[Task instructions]
Reproduce exactly the lines below from the one containing "This screenshot has width=2408, height=1531." through the one containing "Task: Select Legacy Overlay engine option", including both, and nothing else.

[Extracted records]
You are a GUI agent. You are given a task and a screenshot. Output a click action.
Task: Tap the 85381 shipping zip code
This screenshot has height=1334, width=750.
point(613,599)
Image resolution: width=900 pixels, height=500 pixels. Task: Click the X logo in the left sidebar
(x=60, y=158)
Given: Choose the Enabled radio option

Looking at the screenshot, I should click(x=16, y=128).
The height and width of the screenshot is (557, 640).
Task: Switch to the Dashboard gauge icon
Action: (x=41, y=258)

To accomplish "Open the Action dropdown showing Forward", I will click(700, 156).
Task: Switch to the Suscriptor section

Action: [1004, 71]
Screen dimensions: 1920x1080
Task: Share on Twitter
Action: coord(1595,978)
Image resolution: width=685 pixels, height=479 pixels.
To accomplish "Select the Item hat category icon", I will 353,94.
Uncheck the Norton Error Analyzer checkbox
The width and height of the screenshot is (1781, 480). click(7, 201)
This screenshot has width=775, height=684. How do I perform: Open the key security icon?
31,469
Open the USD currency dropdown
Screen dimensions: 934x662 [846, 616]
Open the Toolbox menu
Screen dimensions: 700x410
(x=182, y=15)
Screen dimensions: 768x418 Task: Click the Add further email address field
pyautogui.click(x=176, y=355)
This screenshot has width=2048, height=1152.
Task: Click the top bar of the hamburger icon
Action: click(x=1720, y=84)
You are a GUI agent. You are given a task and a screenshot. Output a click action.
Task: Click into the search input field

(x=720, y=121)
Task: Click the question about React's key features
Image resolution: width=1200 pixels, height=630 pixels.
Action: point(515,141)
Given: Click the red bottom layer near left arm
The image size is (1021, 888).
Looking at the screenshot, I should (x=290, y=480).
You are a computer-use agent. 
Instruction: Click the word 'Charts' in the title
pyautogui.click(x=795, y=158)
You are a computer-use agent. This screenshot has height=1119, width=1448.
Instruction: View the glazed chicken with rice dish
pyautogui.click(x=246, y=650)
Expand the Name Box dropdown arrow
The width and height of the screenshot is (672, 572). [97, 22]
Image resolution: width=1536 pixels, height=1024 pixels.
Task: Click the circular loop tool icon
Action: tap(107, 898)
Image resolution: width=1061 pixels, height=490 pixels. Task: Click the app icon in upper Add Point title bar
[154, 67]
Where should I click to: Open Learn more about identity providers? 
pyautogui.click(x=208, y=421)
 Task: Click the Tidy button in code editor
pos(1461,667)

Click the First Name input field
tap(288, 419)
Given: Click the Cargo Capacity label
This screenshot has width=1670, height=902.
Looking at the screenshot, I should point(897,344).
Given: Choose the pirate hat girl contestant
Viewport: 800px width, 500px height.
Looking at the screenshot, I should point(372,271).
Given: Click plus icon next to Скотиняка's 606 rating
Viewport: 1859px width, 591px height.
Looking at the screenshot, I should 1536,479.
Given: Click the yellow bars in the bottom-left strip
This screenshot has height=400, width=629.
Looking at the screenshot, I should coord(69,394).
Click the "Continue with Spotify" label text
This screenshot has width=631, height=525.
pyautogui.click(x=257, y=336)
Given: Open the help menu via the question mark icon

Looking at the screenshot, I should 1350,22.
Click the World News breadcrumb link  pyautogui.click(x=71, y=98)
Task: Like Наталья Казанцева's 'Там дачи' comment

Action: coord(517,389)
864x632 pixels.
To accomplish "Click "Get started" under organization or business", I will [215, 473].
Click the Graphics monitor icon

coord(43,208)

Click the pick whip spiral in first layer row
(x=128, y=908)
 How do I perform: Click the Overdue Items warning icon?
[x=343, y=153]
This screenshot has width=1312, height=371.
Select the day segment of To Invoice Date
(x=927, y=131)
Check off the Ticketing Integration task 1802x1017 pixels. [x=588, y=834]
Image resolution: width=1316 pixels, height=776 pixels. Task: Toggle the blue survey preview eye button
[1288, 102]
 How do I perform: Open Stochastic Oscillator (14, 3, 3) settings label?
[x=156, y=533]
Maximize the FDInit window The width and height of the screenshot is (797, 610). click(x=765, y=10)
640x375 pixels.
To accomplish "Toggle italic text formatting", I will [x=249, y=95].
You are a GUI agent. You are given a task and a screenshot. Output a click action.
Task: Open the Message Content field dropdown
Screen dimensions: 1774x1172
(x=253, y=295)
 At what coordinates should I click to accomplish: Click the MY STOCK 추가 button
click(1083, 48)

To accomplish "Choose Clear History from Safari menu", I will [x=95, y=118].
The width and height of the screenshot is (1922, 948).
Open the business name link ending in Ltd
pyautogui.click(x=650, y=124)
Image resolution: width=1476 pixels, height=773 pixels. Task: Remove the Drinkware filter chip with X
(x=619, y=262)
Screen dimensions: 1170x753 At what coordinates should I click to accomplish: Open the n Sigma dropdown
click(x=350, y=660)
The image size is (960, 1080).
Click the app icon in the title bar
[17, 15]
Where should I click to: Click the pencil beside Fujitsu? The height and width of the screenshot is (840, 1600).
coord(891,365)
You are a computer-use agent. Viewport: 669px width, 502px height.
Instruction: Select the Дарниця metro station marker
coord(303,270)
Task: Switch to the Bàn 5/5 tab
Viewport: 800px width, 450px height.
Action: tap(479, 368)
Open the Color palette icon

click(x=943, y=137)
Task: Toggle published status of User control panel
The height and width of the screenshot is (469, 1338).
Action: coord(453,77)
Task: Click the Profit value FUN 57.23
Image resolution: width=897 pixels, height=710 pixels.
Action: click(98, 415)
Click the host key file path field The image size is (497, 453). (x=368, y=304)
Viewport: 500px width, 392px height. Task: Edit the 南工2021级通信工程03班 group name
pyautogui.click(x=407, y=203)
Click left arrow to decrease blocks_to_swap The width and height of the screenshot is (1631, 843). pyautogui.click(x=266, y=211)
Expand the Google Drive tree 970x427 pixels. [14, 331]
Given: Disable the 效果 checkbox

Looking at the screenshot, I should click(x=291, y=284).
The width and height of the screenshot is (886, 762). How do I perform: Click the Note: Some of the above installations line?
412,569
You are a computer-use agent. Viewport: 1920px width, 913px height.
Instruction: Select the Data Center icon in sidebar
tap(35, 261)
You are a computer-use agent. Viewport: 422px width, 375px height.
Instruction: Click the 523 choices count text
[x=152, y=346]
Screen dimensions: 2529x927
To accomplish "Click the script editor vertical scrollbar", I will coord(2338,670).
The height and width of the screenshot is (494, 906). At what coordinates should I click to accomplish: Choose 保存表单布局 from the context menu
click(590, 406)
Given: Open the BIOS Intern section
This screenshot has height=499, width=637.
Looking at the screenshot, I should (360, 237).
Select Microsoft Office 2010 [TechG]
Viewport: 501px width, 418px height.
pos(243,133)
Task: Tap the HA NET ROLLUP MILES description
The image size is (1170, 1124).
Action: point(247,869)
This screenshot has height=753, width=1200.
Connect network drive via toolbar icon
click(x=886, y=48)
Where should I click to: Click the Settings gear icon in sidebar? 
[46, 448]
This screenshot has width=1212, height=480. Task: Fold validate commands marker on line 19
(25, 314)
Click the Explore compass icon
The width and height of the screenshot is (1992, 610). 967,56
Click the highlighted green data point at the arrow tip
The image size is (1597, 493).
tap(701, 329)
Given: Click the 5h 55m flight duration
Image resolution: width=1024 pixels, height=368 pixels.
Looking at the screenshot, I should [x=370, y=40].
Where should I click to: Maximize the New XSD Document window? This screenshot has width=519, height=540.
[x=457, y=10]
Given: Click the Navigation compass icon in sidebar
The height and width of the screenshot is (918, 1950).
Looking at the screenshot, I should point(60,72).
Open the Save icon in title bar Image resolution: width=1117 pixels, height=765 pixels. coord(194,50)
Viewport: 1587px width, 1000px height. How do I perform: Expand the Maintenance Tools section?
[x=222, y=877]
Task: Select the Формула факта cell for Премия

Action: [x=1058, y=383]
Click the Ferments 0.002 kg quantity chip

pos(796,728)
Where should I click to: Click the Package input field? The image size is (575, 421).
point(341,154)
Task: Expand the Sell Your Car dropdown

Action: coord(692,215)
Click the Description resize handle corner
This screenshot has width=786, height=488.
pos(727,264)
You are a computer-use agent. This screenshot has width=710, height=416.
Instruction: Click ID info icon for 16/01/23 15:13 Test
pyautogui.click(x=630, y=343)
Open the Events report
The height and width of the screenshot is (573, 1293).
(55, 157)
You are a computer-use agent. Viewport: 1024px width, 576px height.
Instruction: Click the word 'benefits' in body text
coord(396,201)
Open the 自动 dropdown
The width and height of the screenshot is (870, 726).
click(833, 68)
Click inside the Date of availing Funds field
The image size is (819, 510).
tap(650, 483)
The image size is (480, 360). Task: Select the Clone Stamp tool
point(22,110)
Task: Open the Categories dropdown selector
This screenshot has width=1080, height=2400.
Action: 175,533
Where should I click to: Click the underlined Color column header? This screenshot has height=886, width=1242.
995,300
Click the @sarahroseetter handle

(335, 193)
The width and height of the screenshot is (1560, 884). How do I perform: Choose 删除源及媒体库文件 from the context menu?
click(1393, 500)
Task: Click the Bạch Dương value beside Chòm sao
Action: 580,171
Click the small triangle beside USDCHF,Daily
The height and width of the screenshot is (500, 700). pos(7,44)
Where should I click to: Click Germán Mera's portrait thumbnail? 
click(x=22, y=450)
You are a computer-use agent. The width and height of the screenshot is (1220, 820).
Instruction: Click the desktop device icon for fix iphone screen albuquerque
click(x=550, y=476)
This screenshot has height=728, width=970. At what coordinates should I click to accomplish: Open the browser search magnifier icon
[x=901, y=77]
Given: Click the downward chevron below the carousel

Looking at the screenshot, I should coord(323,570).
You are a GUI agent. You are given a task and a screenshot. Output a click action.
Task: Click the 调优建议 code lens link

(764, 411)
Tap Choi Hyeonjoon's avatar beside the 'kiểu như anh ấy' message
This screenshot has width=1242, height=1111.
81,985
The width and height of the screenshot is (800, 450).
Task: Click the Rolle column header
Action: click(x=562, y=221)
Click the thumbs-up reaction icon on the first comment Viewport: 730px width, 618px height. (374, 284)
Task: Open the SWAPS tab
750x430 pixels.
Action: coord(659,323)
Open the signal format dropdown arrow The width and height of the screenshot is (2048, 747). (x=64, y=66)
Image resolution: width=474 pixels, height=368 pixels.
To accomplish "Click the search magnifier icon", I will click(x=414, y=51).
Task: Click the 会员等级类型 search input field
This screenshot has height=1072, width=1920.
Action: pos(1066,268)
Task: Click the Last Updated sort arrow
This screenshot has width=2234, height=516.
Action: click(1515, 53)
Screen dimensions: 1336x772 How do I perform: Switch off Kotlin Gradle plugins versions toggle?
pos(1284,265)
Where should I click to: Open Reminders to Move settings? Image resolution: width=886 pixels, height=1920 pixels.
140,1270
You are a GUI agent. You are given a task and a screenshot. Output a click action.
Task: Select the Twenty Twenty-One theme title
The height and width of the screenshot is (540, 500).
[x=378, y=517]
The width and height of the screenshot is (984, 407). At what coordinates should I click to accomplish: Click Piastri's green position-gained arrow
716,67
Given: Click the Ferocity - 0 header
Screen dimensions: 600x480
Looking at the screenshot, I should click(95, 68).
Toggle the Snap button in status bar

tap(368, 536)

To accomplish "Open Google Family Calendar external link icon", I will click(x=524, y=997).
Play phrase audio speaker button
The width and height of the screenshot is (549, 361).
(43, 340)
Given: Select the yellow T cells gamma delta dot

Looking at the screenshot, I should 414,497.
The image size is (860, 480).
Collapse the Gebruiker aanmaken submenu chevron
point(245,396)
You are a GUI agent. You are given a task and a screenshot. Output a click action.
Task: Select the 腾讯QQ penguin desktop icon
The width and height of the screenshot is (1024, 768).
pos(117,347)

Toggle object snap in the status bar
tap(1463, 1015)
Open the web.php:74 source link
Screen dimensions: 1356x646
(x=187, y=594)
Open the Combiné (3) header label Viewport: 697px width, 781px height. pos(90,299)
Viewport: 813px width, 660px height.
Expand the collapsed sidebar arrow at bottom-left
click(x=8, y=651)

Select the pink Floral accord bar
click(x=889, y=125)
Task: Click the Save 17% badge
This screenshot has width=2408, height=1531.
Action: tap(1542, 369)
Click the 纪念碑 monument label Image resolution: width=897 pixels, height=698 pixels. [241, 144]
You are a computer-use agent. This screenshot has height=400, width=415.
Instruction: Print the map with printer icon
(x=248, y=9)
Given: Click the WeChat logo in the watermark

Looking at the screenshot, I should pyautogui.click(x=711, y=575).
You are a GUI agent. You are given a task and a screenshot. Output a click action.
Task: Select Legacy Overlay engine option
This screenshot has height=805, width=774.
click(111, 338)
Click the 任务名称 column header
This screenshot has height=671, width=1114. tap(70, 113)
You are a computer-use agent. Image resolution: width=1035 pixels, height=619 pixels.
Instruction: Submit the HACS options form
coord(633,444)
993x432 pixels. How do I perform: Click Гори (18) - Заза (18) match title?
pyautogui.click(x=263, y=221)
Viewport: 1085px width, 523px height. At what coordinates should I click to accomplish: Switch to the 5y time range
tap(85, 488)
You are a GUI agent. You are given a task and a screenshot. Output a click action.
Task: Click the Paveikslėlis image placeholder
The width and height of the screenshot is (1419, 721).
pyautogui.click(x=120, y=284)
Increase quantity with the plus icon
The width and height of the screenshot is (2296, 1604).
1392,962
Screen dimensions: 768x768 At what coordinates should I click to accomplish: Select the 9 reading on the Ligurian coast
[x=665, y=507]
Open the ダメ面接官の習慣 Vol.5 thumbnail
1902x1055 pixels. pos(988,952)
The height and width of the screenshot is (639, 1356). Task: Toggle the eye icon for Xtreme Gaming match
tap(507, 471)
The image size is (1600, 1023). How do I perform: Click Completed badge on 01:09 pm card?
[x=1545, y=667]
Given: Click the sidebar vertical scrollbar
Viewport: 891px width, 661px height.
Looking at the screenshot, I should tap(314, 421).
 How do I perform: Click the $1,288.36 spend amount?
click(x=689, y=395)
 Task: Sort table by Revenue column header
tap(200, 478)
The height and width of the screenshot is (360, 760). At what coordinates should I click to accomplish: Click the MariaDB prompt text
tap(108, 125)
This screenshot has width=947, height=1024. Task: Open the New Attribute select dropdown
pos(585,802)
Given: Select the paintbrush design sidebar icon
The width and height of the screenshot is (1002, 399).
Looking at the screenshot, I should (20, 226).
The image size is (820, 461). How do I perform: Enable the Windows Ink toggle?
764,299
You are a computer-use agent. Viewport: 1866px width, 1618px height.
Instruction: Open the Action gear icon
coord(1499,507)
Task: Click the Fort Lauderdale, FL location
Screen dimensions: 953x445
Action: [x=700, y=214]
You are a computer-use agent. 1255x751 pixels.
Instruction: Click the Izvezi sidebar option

[Written answer]
This screenshot has width=2408, height=1531.
Action: tap(1542, 369)
Click the 纪念碑 monument label Image resolution: width=897 pixels, height=698 pixels. [241, 144]
You are a computer-use agent. This screenshot has height=400, width=415.
Instruction: Print the map with printer icon
(x=248, y=9)
Given: Click the WeChat logo in the watermark

Looking at the screenshot, I should pyautogui.click(x=711, y=575).
You are a GUI agent. You are given a task and a screenshot. Output a click action.
Task: Select Legacy Overlay engine option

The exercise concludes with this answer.